The more important reason concerns synchronization overhead. Ideally, if we have a library that supports fine-grained locking, we believe that it could greatly improve overall speedup. 
Nevertheless, since we're implementing everything from scratch, the single-thread version of this algorithm, which is work efficient, proves to be very helpful in the second algorithm we implement.

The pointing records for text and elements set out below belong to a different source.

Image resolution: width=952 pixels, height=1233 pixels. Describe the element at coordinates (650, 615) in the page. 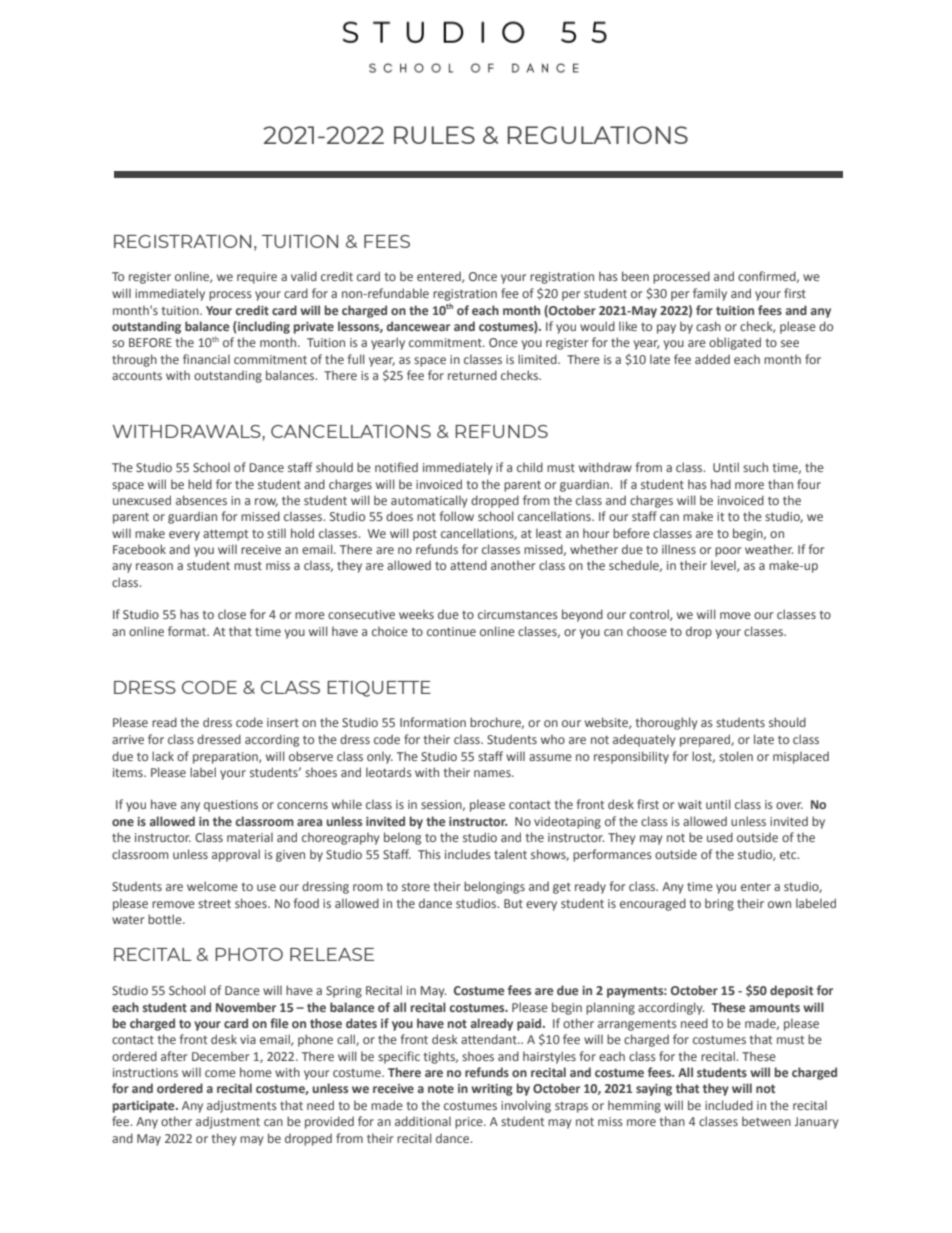

I see `control` at that location.
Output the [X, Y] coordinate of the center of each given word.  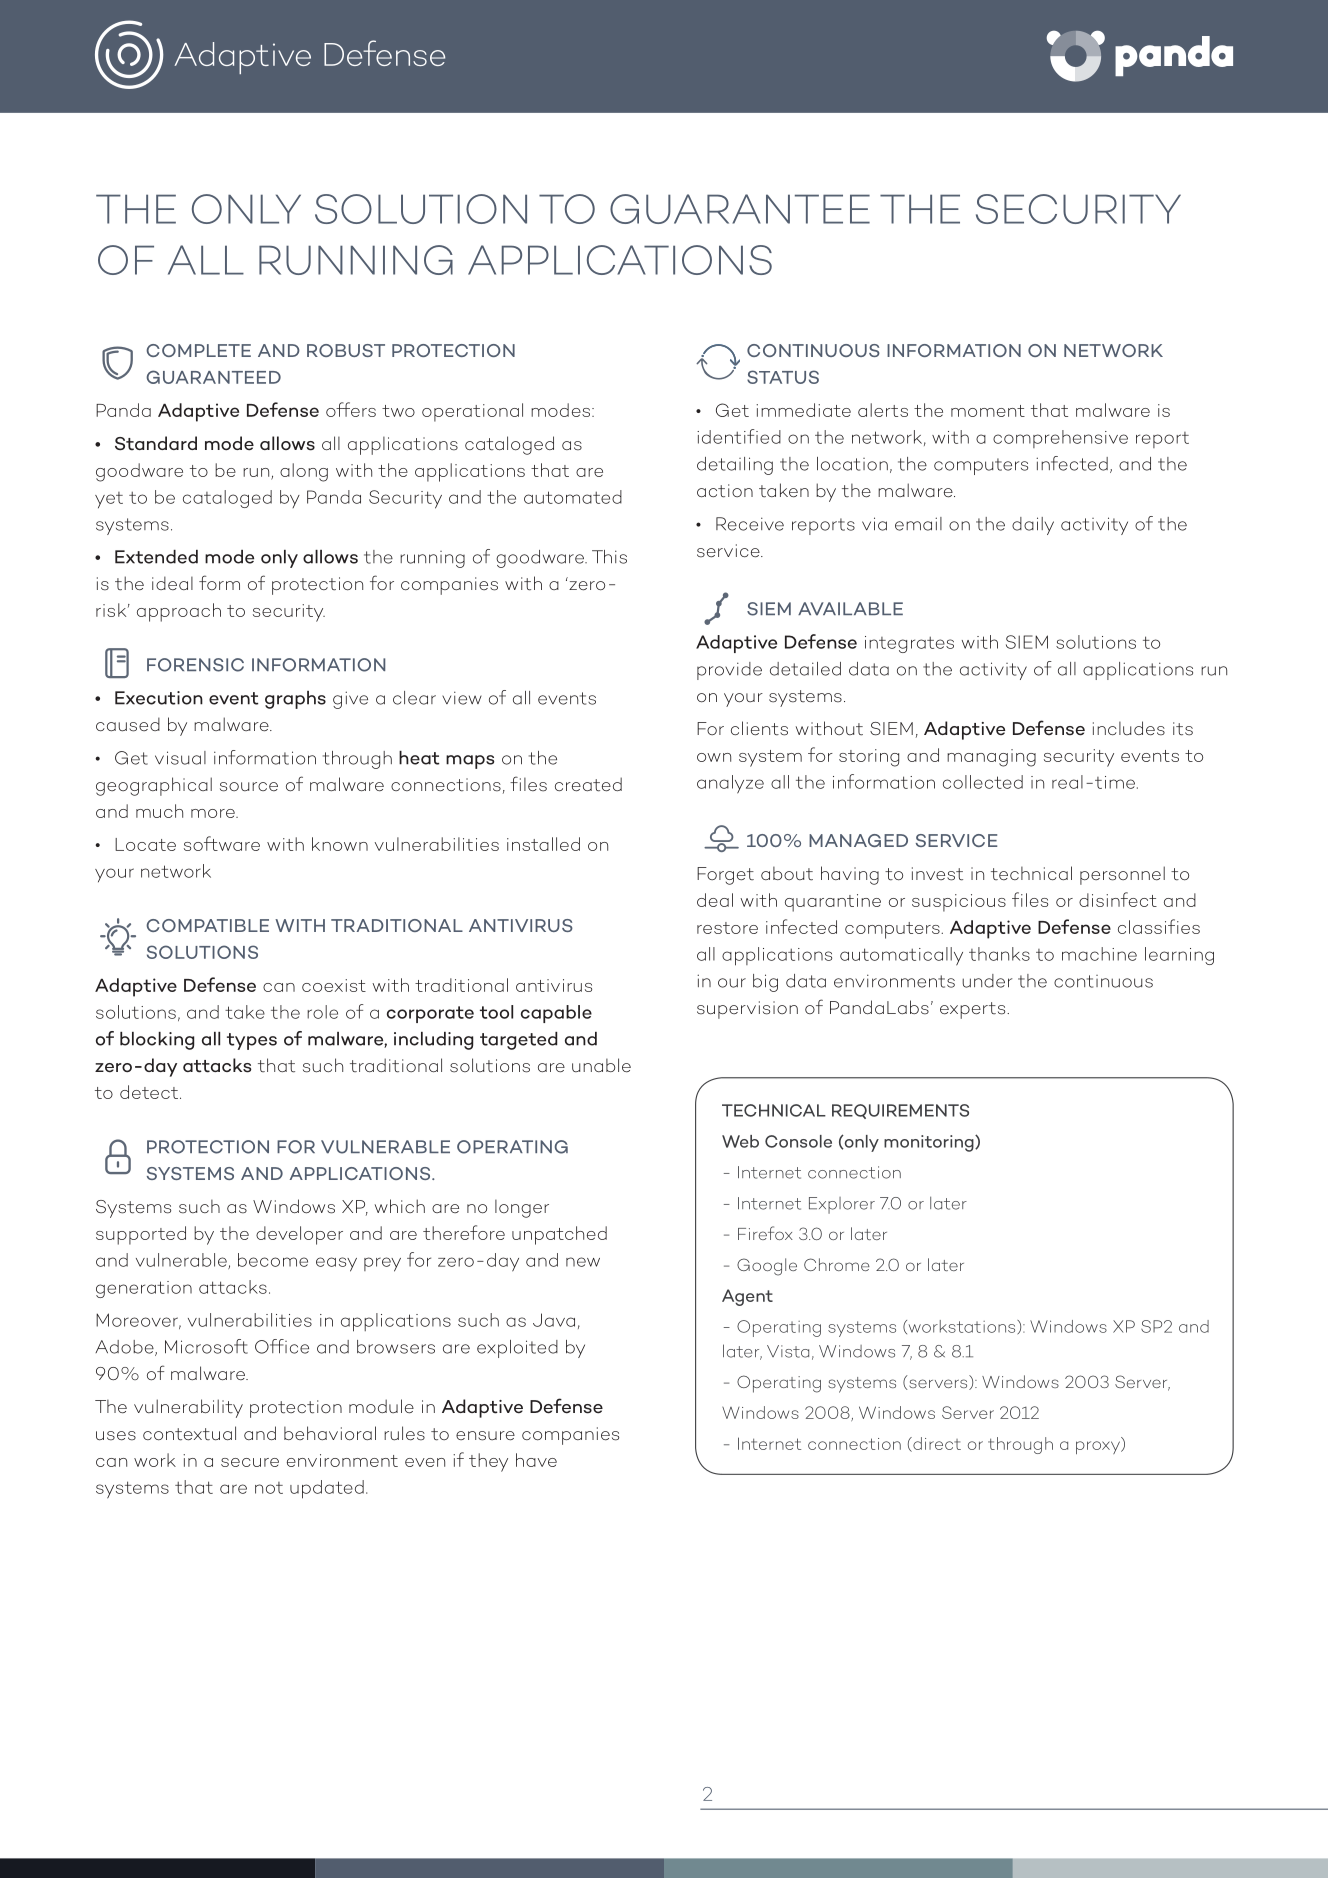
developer [299, 1235]
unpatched [559, 1235]
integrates [909, 644]
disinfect [1118, 899]
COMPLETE [198, 350]
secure [250, 1462]
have [536, 1460]
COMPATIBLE [207, 925]
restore [727, 928]
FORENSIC [195, 665]
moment [988, 411]
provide [729, 671]
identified [739, 436]
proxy [1099, 1447]
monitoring [930, 1143]
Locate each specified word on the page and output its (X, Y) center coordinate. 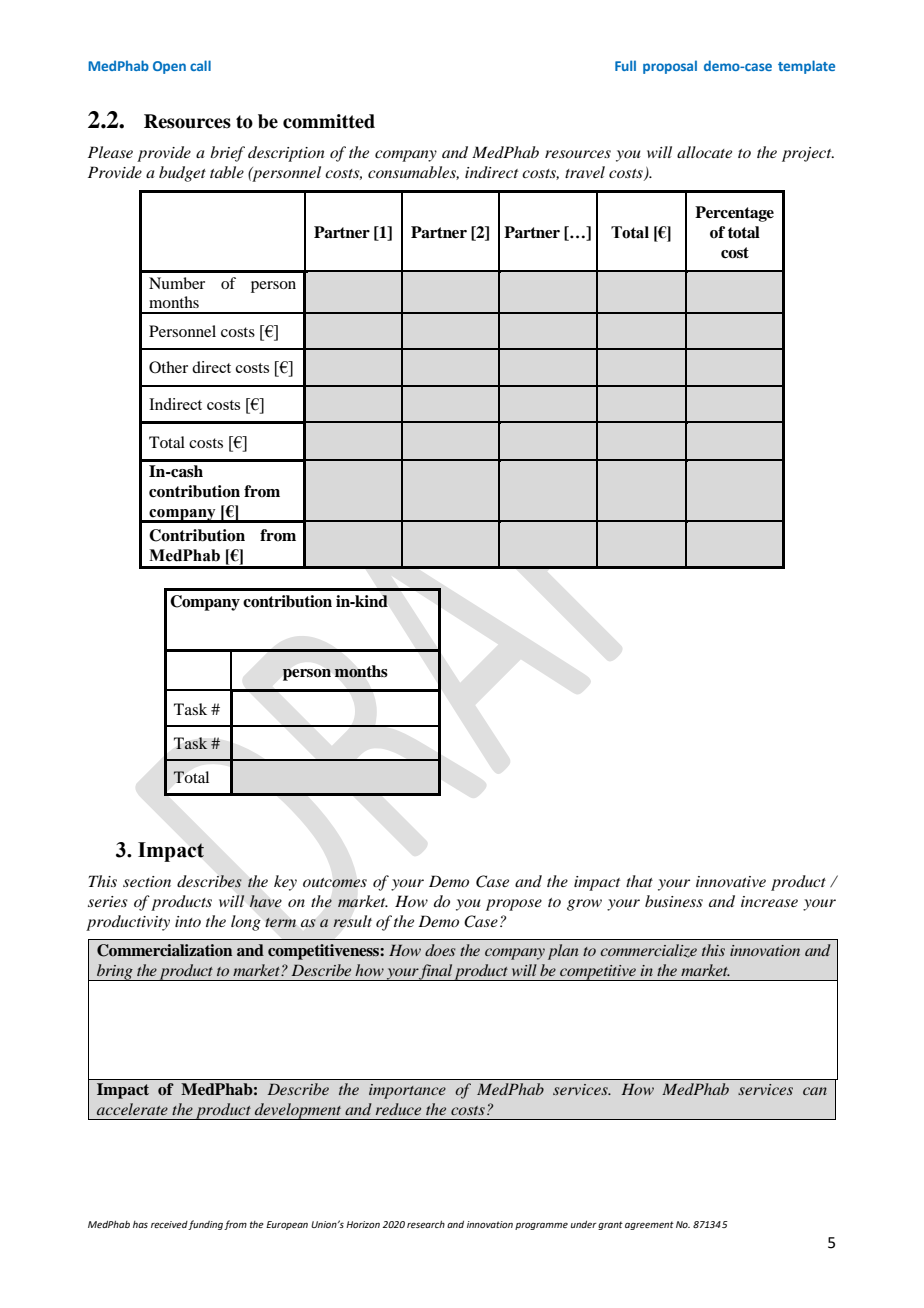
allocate (704, 152)
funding (205, 1225)
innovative (731, 881)
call (200, 65)
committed (329, 121)
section (147, 881)
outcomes (335, 883)
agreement (649, 1225)
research (426, 1224)
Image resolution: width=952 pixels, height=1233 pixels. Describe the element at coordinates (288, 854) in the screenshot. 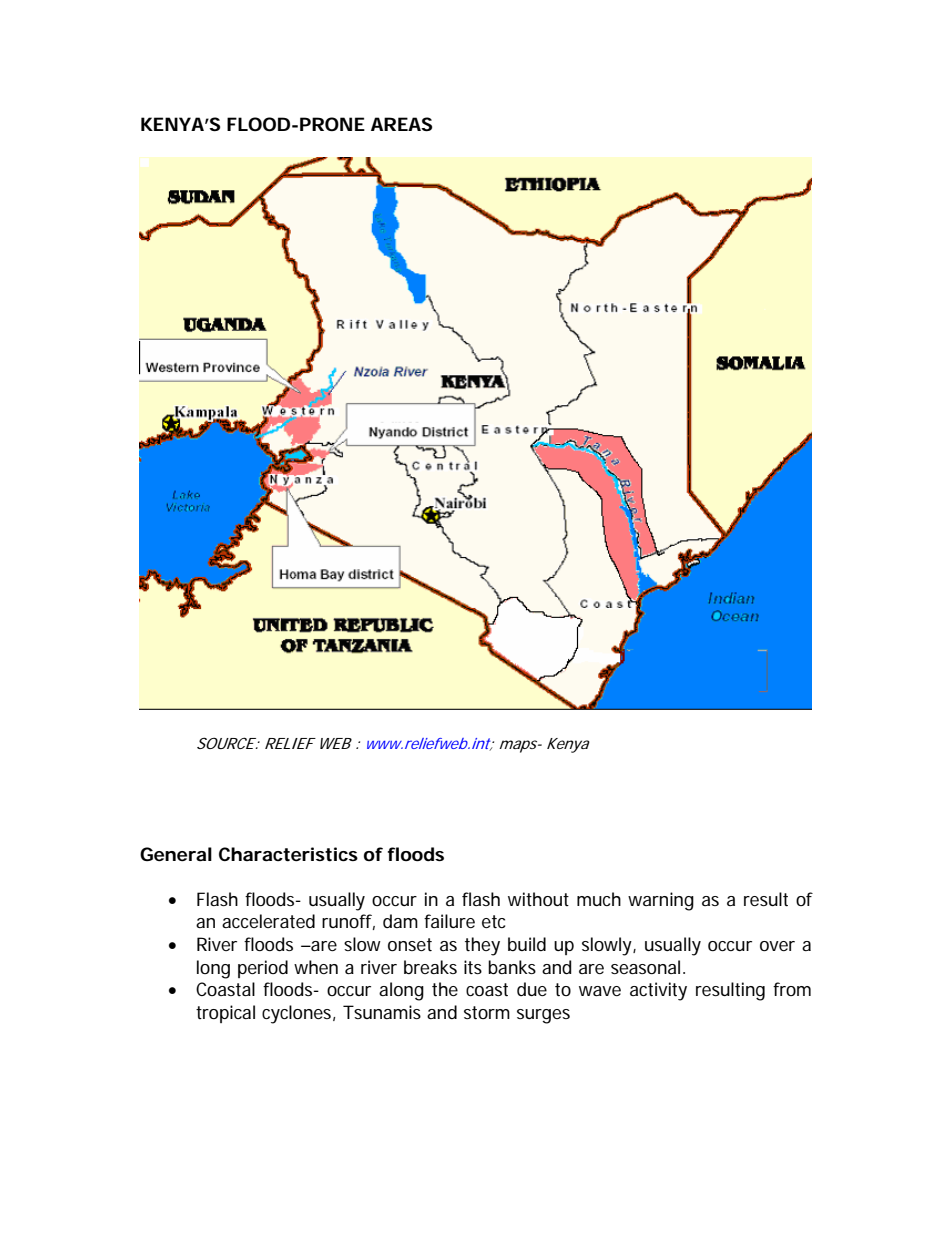

I see `Characteristics` at that location.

1. Let nproc be the number of processors.
2. Find the nproc − 1 points whose x-coordinates equally divide the input points
3. Processor i takes the i-th point (processor 0 does nothing), computes the Delaunay path using the projection method, and sends the path to the previous processor
4. Let rightPath be the received path, and leftPath be the computed path
5. Filter all points that lie between leftPath and rightPath. The first processor only considers its right path, and the last processor only considers its left path. All points on the path belong to both sections.

6. For each region, compute the Delaunay triangulation independently (using the sequential incremental insertion algorithm implemented in the first section).

7. Combine all the triangles from each region.

Parallel Computing Module Choice

We think a message passing model would work well with this algorithm, since each region is essentially handled by one core, computing its own Delaunay triangulation. The only communication needed is the boundary information with neighboring processors, as well as merging the final triangulation to one master processor. Therefore, we use the openMPI module to implement the algorithm and everything works pretty smoothly.

Results & Analysis

As shown in the above figures, the algorithm achieve very good speedup. While it takes the sequential version 0.8s to complete the computation, it takes less than 0.02s using 50 cores, making the maximum speedup almost 55x.

The only trade-off here is that as the number of processors grow, more boundaries have to be computed, increasing the total amount of work. This is reflected in the later half of the curve, where the execution time starts to curve back up and the speedup drops.

Clearly, when there are only 2 threads, almost all execution time is devoted to actual work. When there are 128 threads, however, the majority time is spent on preprocessing and message passing (each region is too small compared to the amount of preprocessing). The 50-thread case, where maximum speedup is achieved, is the sweet spot that balances parallelism and extra work.

Parallel Divide and Conquer


Overall, this algorithm does really well in terms of utilizing parallel computing resources. We made some modifications to the original algorithm in order to reduce implementation complexity. Gladly, everything works out smoothly and satisfactory speedup is achieved. In retrospect, message passing model seems to be a suitable framework for this algorithm, and we don't think choosing GPU or any other platform would offer significant improvement.